The psychobiology of stress has received increasing attention throughout the past two decades. Physiological pathways and subjective response patterns are described in more details aiming at a better understanding of the pathways leading to health or disease under prolonged periods of stress. Technical advances in the laboratory have significantly contributed to this development. One of these methodological advances is the measurement of cortisol in saliva which has promoted psychobiological stress research both in the laboratory and in the field. The present paper provides a brief methodological background and the use of salivary cortisol assessment as an indicator of stress in human studies from this research centre. It is suggested that research on health consequences of noise exposure should include salivary cortisol as a sensitive measure of allostatic load.
Keywords: Saliva, Stress, TSST, Cortisol, Allostasis
|How to cite this article:|
Kirschbaum C, Hellhammer DH. Noise and stress - salivary cortisol as a non-invasive measure of allostatic load. Noise Health 1999;1:57-65
Cortisol - a Player of Major Importance in Allostasis
Different avenues of research suggest that prolonged exposure to stress may eventually lead to the development of disease in prone individuals. The most compelling theoretical model to explain the process of disease development as a result of stress available today is the so called 'allostasis' model (Schulkin et al. 1994). [Figure - 1] gives a schematic picture of the model. This model assumes that the organism attempts to maintain function through change. The organism responds to any stimulus or situation which may put the individual at risk of being damaged (both physically or psychologically) or even killed, with a pathway of changes. When the threatening situation is over, the stress responses have to be shut off, the organism calmed down. The wear and tear on the body systems which provide the physiological changes in response to stress is referred to as the allostatic load.

:: LISTED RECORDS ::
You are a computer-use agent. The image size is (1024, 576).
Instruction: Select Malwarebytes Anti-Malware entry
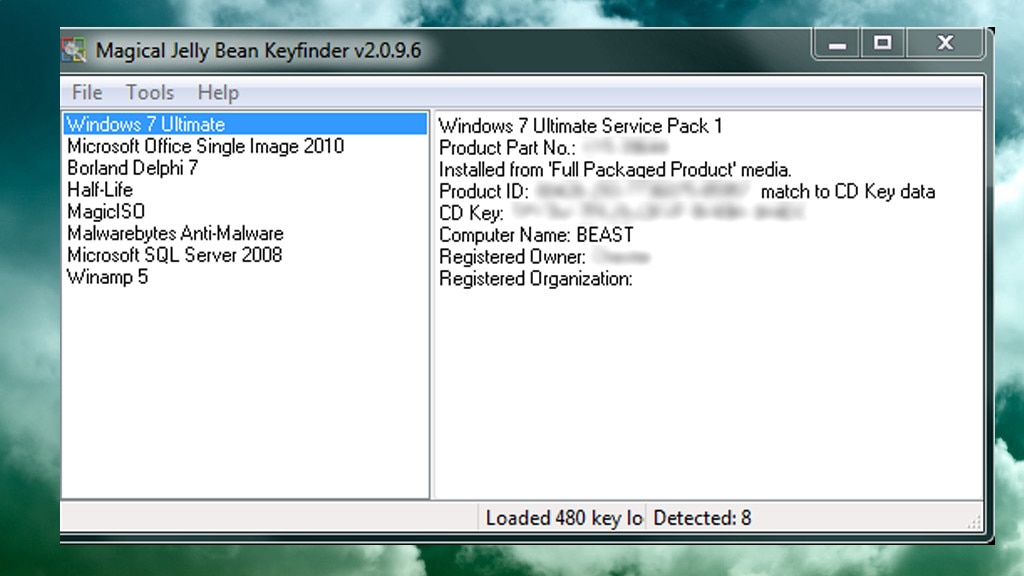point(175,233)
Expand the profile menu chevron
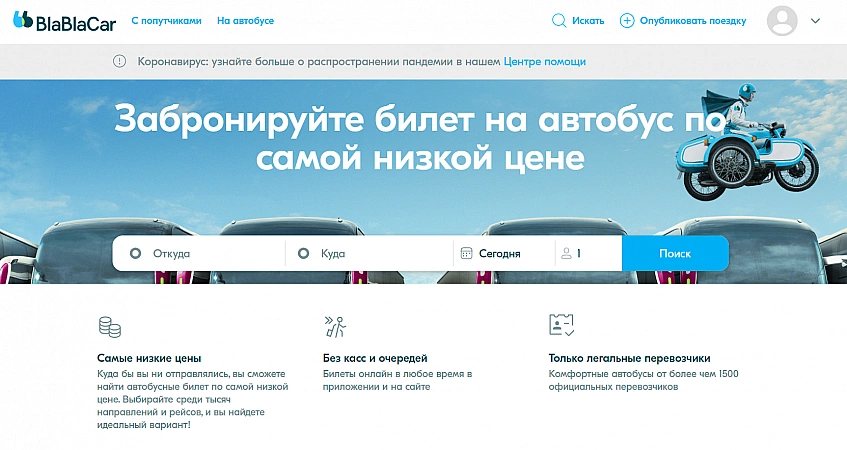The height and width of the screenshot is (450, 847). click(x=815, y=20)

:: YOUR TASKS ::
1. Translate this sentence from the salivary cortisol paper into Spanish: "This model assumes that the organism attempts to maintain function through change."
2. Pick up the salivary cortisol paper after its final sentence and write the next paragraph.

:: RESPONSES BY ITEM NUMBER ::
1. Este modelo supone que el organismo intenta mantener su funcionamiento mediante el cambio.

2.
A larger number of physiological processes change in response to environmental stress, including the production of stress-related hormones. Among other effects, this allows the body to spend more energy in times of increased demand. While on a short-term basis this response appears highly adaptive, there is a price the organism has to pay in the long-run. Diseases which may result from this 'allostatic load' include osteoporosis, coronary heart disease, hypertension, atherosclerosis, diabetes and immune-related diseases (McEwen, 1998). Although other bodily systems are also involved, it appears that the activity of the hypothalamuspituitary-adrenal (HPA) axis plays a central role in this process. While corticotropin-releasing hormone and adrenocorticotropin (ACTH) may also contribute to the development of these disorders, the end product of this endocrine axis, cortisol, appears to be closely associated with the majority of symptoms observed in stressassociated health problems (McEwen, 1998; Rosmond et al. 1998; Chrousos and Gold, 1998).
Environmental conditions which impose an allostatic load on the body that leads to chronically increased HPA activity can therefore contribute to disease onset and/or progression. Noise, as a major environmental stress, needs to be scrutinised as a potential source for allostatic load. Changes in HPA activity induced by exposure to constant or intermittent noise would be of prime importance to both, the basic researcher and the clinician. Since accumulating evidence suggests that the measurement of cortisol in saliva reliably reflects the biologically active fraction of the major HPA effector hormone, we suggest to include salivary cortisol measurements in studies of the biological effects of noise stress. In the following, we first give a brief characterization of this hormone including technical recommendations for use of saliva samples in laboratory and field studies.
Cortisol in Saliva
After stimulation by adrenocorticotropin (ACTH), the adrenal cortex synthesizes (among other steroid hormones) the main glucocorticoid hormone of the human body, cortisol. Within seconds after release into the blood stream, up to 95% of cortisol is bound to corticosteroid binding globulin (CBG) and nonspecific blood-borne carriers. Although it is believed that cortisol bound to carriers constitutes a reservoir of this steroid for use in times of increased demands, the physiological significance of the bound cortisol fraction has yet to be determined. Only 5-15% of cortisol circulates unbound in blood and can freely enter all cells in the body (Walker et al. 1978). Since the vast majority of all physiological functions of cortisol known today require binding to an intracellular receptor and subsequent interaction with DNA domains, it is the 'free' cortisol fraction which exerts biological activity (Robbins and Rall, 1957; Ekins, 1990).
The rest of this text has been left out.